On the strength of the 1973 Irish General Election, Robson and Walsh (1974) advocated randomising the order of candidates on ballot-forms. Citing Robson and Walsh (1974), Sinnott[8] suggested that the problem could 'easily be eliminated by arranging the names in a number of different randomised orders on different sets of ballot papers'.

At the Dublin High Court in 1986, Mr Justice Murphy accepted that candidates with surname initials high in the alphabet were over-represented but, noting that alphabetic order helped voters to find candidates, he found it constitutional[9]. Indeed, the voter's predicament is paramount; and to avoid the palpable frustrations of randomised ballot-forms in locating preferred candidates, a reasonable compromise might be to print half the ballot-forms in surname-alphabetic order, with the other half in the reverse order — if positional voting bias really matters.

Acknowledgement

I am indebted to David Hill for statistical advice.
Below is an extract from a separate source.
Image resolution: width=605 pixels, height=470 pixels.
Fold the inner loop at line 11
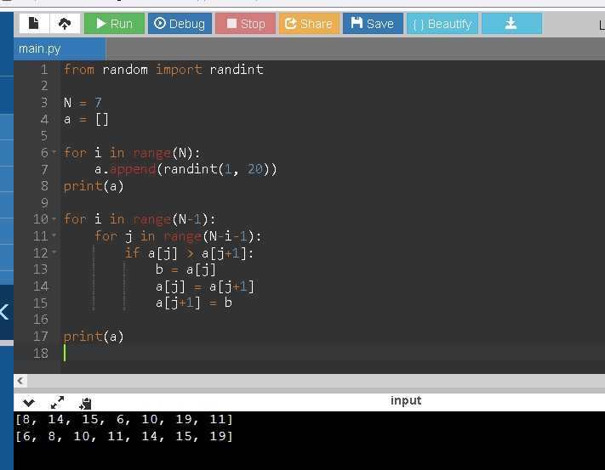(55, 236)
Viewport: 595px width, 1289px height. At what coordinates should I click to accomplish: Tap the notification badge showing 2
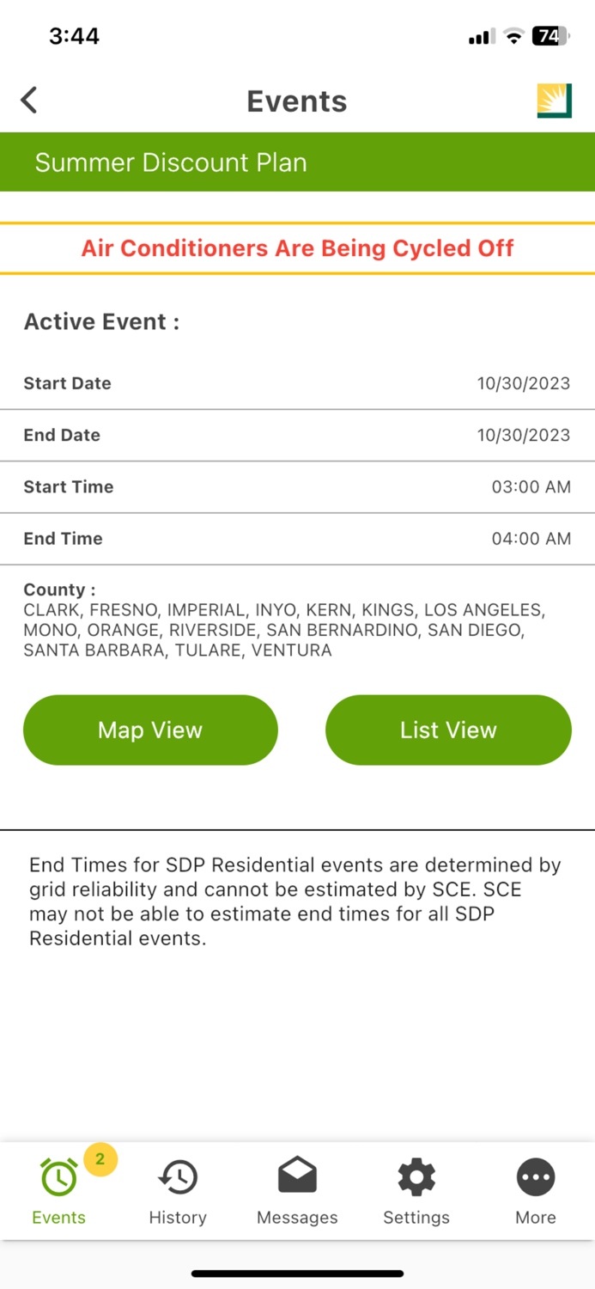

Statistical significance was calculated by combining election-specific, one-tailed exact two-by-two table probabilities[6].

References

  1.  Dáil Éireann (1962-98): Election Results and Transfer of Votes in General Election: October 1961 — June 1997. Stationery Office, Dublin.
  2. Darcy R and McAllister I (1990): Ballot Position Effects: Electoral Studies 9, 5-17.
  3. Department of the Environment and Local Government (1980-2000): Local Elections, 1979-99. Stationery Office, Dublin.
  4. Chief Electoral Officer for Northern Ireland (1998): The New Northern Ireland Assembly Election 25 June 1998. Belfast.
  5. European Parliament Office in Ireland/Department of the Environment and Local Government (1980-2000): European Parliament Election Results, Ireland, 1979-99.
  6. Fisher R A (1970): Statistical Methods for Research Workers, 14th Edition. Hafner Publishing Company, New York (pages 99-101).
  7. Robson C and Walsh B (1974): The Importance of Positional Voting Bias in the Irish General Election of 1973: Political Studies 10, 191-203.
  8. Sinnott R (1999): The Electoral System: in Coakley J and Gallagher M eds: Politics in the Republic of Ireland (Third Edition). Routledge, London (page 124).
  9. Trench B et al (1987): The Alphabet Advantage: in Magill Book of Irish Politics: Election February 87 (page 23).